--- Start of Data in this exercise ---

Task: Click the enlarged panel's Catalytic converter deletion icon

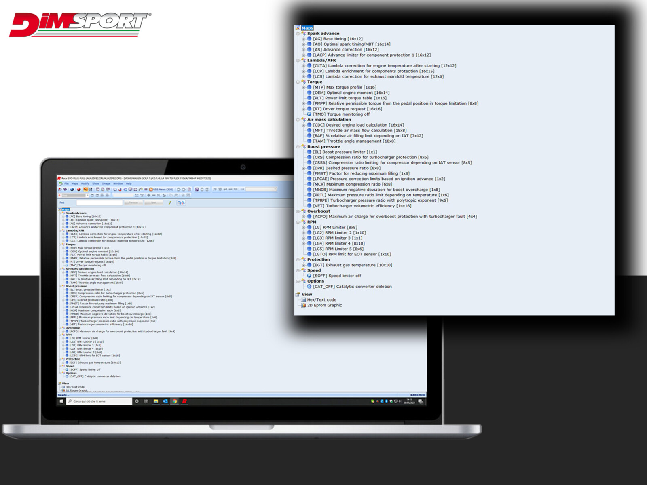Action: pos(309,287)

--- End of Data in this exercise ---
--- Start of Data in this exercise ---

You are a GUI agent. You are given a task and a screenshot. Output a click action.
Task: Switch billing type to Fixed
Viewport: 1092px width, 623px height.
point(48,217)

--- End of Data in this exercise ---

[Problem to solve] Render everything from the line containing "Task: Click the" down to the line containing "Action: pos(309,287)" as a Markdown table with the columns Row and Line. Give each nonblank line its own numbered row, and leave the pictures out.

[Response]
| Row | Line |
|---|---|
| 1 | Task: Click the enlarged panel's Catalytic converter deletion icon |
| 2 | Action: pos(309,287) |